*What you need to do:* Render the stretch of the records from the line containing "The width and" through the end of the records as a JSON list of strings, one string per line, skipping blank lines. Include only that stretch, and leave the pictures out.

*Extracted data entries:*
:::::

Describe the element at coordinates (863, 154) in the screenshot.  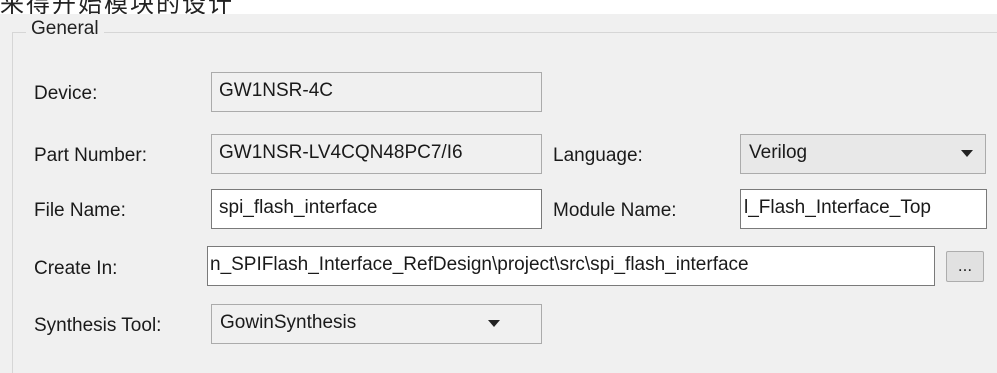
I see `language-select: Verilog` at that location.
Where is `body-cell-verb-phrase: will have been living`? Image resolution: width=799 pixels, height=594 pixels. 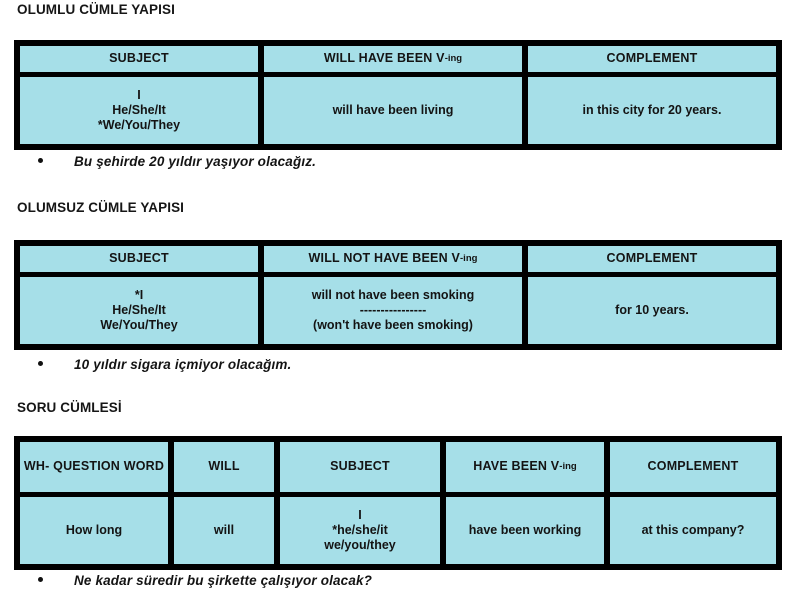 body-cell-verb-phrase: will have been living is located at coordinates (393, 110).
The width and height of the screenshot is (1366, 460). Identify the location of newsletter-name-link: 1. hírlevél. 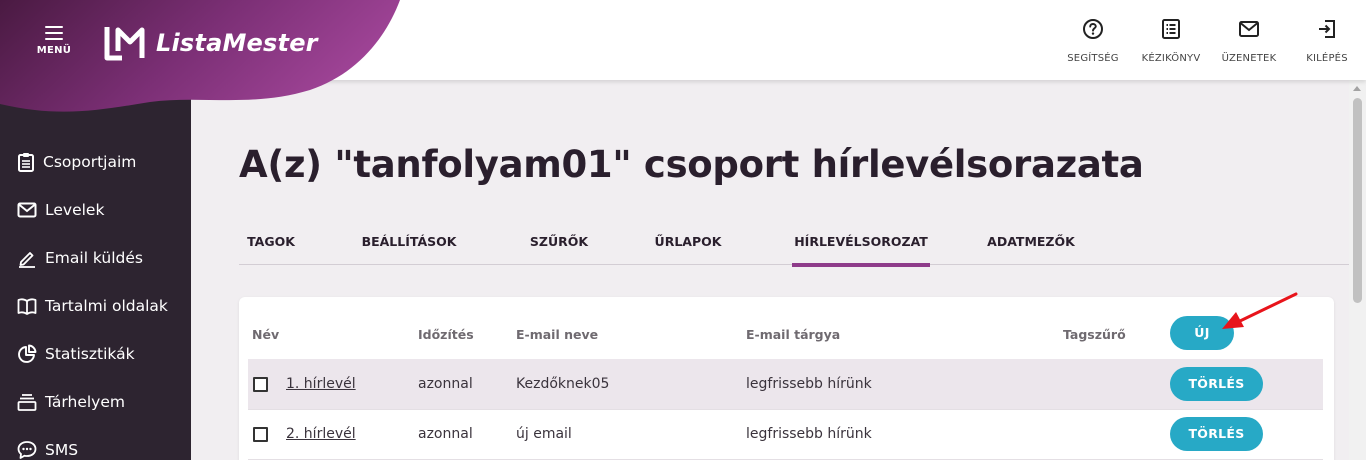
(321, 384).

:::::

*Answer box:*
[
  "The width and height of the screenshot is (1366, 460). Identify the location of newsletter-name-link: 1. hírlevél. ",
  "(321, 384)."
]